Last Modified: Thursday, May 22, 2014 at 5:34 p.m.
Alachua County's housing market continued to pick up momentum in April with a 9 percent increase in sales over April 2013 while indicators pointed to an upward trend in prices that had been recovering in fits and starts.
Realtors closed on 197 sales of existing single-family homes in April compared to 181 a year prior, while the median sale price of $177,000 was up 11 percent from $159,000, Florida Realtors reported.
Statewide sales were up 4 percent over the same period and the median price up 6 percent to $175,000 from $165,000 a year ago.
U.S. single-family sales were down 8 percent over the year but showed the first month-to-month increase of the year. The median price rose 5 percent over the year to $201,100.
Among signs that a recovery in local prices may take hold, distressed sales that typically sell at a discount dropped from 55 to 35 over the year while the median sale prices jumped 75 percent for foreclosures and 67 percent for short sales.
Sales of all homes below $100,000 plummeted, while sales in the $400,000 to $600,000 range were up 220 percent with 16 sales, contributing to a 23 percent increase in the overall average sale price to $214,429 from $174,770 a year ago.
“What we're seeing here is people willing to pay more for homes,” Craig Wilburn, a broker with Bosshardt Realty Services, said during the Gainesville-Alachua County Association of Realtors Top Producer Forum on Wednesday.
As the inventory of lower-priced homes diminishes, he said would-be buyers in that range are becoming renters again.
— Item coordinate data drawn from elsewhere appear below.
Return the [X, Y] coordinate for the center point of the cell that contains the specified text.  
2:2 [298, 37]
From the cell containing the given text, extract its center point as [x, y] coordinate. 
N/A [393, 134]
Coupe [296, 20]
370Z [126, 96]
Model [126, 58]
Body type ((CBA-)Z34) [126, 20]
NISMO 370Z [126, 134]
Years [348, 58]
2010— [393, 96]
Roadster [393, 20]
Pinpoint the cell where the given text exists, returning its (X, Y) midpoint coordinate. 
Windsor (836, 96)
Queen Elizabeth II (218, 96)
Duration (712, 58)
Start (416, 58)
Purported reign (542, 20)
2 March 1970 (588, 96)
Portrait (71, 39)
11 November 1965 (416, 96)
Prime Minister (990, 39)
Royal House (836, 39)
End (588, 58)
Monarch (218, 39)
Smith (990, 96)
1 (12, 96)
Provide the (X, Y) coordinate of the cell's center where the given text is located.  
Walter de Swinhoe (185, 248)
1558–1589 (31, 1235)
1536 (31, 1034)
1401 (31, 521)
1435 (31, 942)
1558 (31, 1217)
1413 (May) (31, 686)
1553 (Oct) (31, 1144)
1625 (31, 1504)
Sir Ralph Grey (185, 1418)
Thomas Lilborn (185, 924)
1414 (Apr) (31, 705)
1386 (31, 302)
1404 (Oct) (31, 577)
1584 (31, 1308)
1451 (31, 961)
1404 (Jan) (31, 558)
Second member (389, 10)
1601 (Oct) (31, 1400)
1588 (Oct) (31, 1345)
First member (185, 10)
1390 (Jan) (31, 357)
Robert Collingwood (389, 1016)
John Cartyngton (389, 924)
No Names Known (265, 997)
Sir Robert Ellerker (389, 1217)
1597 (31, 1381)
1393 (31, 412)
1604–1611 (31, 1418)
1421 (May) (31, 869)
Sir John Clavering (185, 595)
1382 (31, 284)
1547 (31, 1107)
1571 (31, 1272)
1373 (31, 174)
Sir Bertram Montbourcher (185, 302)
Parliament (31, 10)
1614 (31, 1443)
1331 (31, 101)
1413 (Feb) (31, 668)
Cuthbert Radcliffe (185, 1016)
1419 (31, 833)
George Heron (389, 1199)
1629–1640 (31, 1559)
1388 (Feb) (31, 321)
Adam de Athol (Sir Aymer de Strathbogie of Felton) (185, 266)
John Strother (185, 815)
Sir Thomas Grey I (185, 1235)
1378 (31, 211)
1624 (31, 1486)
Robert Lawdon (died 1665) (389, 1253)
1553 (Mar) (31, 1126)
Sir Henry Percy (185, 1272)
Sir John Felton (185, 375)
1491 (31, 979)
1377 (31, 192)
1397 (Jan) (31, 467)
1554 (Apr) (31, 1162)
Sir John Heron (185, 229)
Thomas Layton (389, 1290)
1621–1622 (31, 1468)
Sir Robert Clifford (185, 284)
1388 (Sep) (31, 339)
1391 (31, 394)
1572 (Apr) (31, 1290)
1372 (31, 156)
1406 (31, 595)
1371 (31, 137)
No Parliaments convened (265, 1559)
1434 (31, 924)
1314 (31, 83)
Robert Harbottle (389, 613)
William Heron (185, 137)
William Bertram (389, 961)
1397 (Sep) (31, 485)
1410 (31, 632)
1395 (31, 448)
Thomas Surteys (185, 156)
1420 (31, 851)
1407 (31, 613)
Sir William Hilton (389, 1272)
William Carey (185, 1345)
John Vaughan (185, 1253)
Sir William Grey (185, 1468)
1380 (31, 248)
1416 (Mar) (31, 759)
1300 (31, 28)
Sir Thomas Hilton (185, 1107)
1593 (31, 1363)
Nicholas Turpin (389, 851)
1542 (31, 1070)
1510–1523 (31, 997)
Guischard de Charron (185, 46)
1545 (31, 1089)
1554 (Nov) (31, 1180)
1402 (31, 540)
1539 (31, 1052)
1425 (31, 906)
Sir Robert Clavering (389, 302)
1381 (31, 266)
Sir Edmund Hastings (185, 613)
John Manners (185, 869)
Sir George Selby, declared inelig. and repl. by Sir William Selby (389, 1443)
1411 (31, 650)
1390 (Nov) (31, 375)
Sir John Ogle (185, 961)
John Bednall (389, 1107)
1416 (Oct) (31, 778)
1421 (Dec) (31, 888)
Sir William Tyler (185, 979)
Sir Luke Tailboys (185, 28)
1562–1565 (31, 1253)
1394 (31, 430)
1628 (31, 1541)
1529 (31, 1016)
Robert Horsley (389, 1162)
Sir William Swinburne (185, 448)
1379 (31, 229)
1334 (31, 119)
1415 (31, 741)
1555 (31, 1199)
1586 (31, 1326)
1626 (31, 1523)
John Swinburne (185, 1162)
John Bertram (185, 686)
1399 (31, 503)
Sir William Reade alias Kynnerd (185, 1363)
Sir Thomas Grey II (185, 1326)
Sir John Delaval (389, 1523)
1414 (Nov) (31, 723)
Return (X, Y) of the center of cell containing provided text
New listings priced at $200,000 or less were down while higher-priced listings were up significantly.
Total new listings were up at the local, state and U.S. level as sellers who had been on the sidelines decided it is a good time to sell.
The median days on the market for sold homes was down from 92 to 81 in Alachua County, and dropped between 48 percent and 65 percent for sales between $200,000 and $300,000.
“Again, that's a sign of demand,” Wilburn said. “When the good products hit the market they sell faster.”
Statewide short sales declined 51 percent for single-family homes and 58 percent for condos as rising prices reduced the number of short-sale candidates, according to Florida Realtors chief economist John Tuccillo.
Lawrence Yun, chief economist for the National Association of Realtors, said the increase in U.S. sales from March to April was inevitable after a subpar first quarter, but improved inventory also expanded choices.
Local condo sales jumped 69 percent to 66 from 39 a year ago and the median sale price was up 12 percent to $79,250 from $70,500.
“I think that there is more general improvement in the economy so parents are buying again for their student children and seeing it again as an investment,” said Gary Thomas, GACAR president and broker with Re/Max Professionals. “The condo market was so overbuilt that it had to go through a cycle of cleansing. People are buying again.”